The Retreat came into life three years ago during a long and dark Icelandic night when Eliza Reid and Erica Green, the Founding Directors, met and talked about creating a space for writers and aspiring writers for ‘learning, exploring, writing and getting creative inspiration’. This year the number of participants is over a hundred.

So far, I can tell you one thing: the 2015 edition is keeping its promises! Thank you Eliza and Erica for such a great organization!

Day 1: Getting started

The founding directors, Eliza Reid and Erica Green (positions 1 and 3) Madeleine, a participant (2), Tobba, Iceland Travel (4).
 
 
Everything started with a welcome dinner where I met Jane from Australia, Stephen and Leanne from Malta, Zahara, Molly and Jeanine from the US, and Kit from Canada. We all immediately connected. After the dinner we enjoyed listening to the authors, who read from their own work.

Day 2: The workshops

I would have loved to attend them all. But we were each allotted five. All workshops were apparently fantastic, but I’m going to write about the ones I attended.

A message to our IWR Friends: please feel free to comment on and share what you learned during the other workshops!



 
With Alison Pick: The Journal as a literary tool

Alison Pick, in the middle
We were encouraged to keep a journal and to write in it every day. It’ll be used as a container where we can find interesting material about both our conscious and unconscious thoughts.


The exercise:
Let the pen run freely on the paper (5’-10’).
Then, reread and underline the passages where you feel energy, excitement, fear or anxiety.
Write, following the ‘nerve’ of these underlined moments.
This exercise reveals a lot in terms of feelings which we don’t want to see and which then appear.
There seems to be no best solution for organizing a journal apart from dating the entries or editing them online with a title.



With Linn Ullmann: small and complicated things

Linn Ullmann signing a book

After a welcome coffee break, we are ready to attend our next workshop with Linn Ullmann.
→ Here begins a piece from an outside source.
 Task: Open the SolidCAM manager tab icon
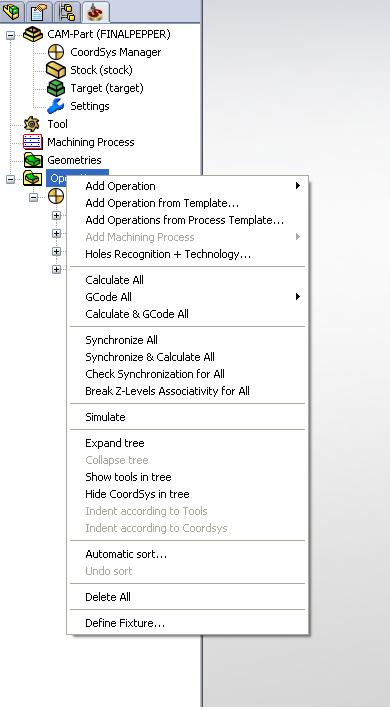[95, 11]
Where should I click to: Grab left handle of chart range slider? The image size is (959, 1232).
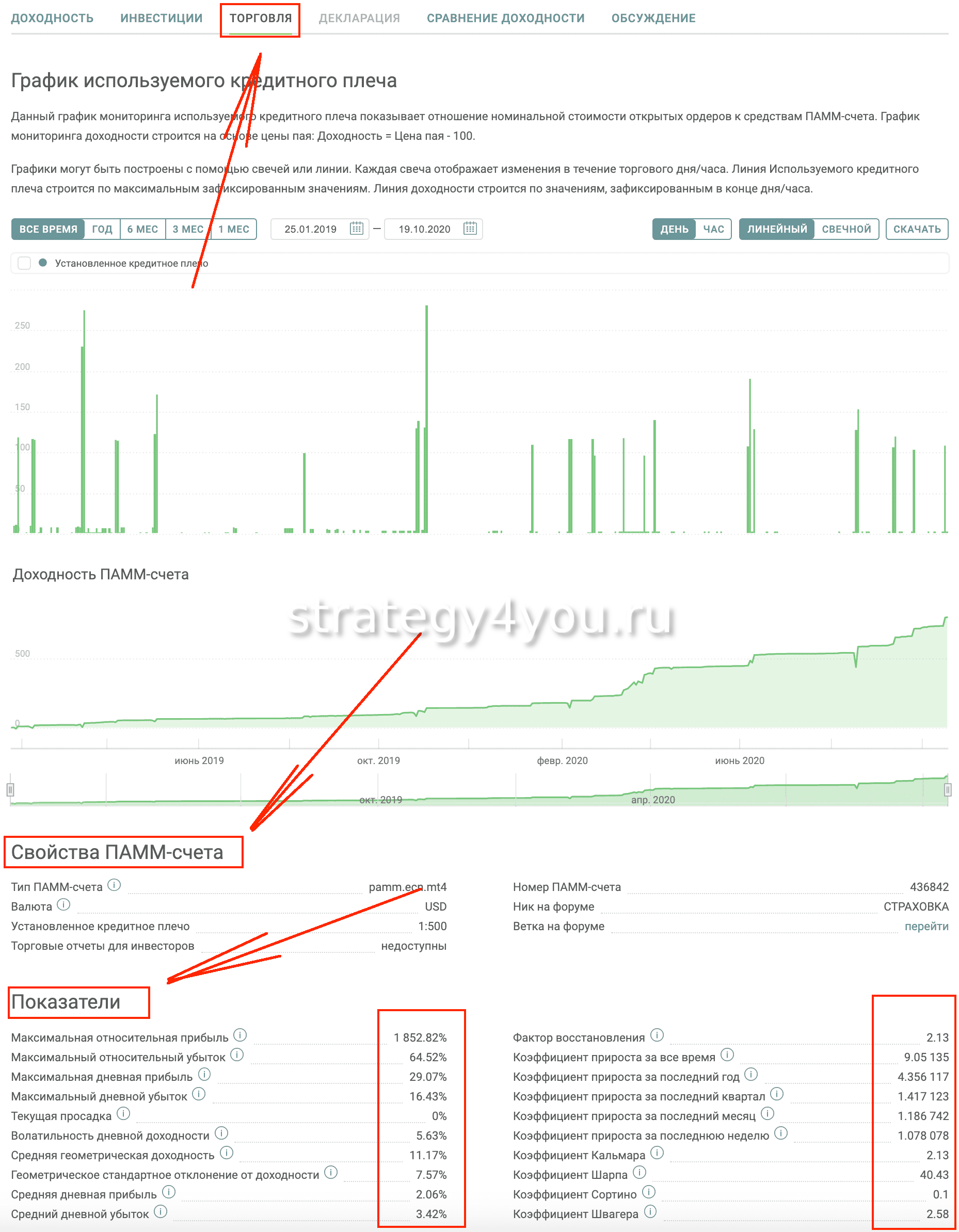click(x=10, y=789)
The author had 4 expectations:
  1. We should focus on our creativity and just start to write, otherwise the energy will be used to make excuses : the laundry has to be done, I feel too tired to write, I need another cup of coffee...
  2. We should think of ourselves as bearers of stories. Sometimes they can be the smallest things.
  3. We should be aware of where and when we write, then create the space needed in our schedule! Social media are the death of writing, she says, because they use up so much time!
  4. Don’t be afraid to lose your footing when necessary.
Never wait for inspiration. Just write!

Exercise: In general, practice a fierce curiosity and be attentive at all times.
Tell us about what happened to you this morning.
  
Barbara Kingsolver, Bridging the Two Cultures: Creative writing about scientific matters

After a delicious lunch, we had a great discussion about the role of authors whose topics are science. Actually, few authors combine a scientific background with a literary one. Nevertheless, to bridge that gap between science and literature is very important in our world to raise consciousness in matters such as climate and environment.

As a writer, you have to check all the facts and rely on experts. You owe your readers the absolute scientific truth. And the contract is also to make the reader turn the page, so it has to be fun and interesting.

Later in the afternoon, we attended a reception hosted by the City of Reykjavik at the City Hall.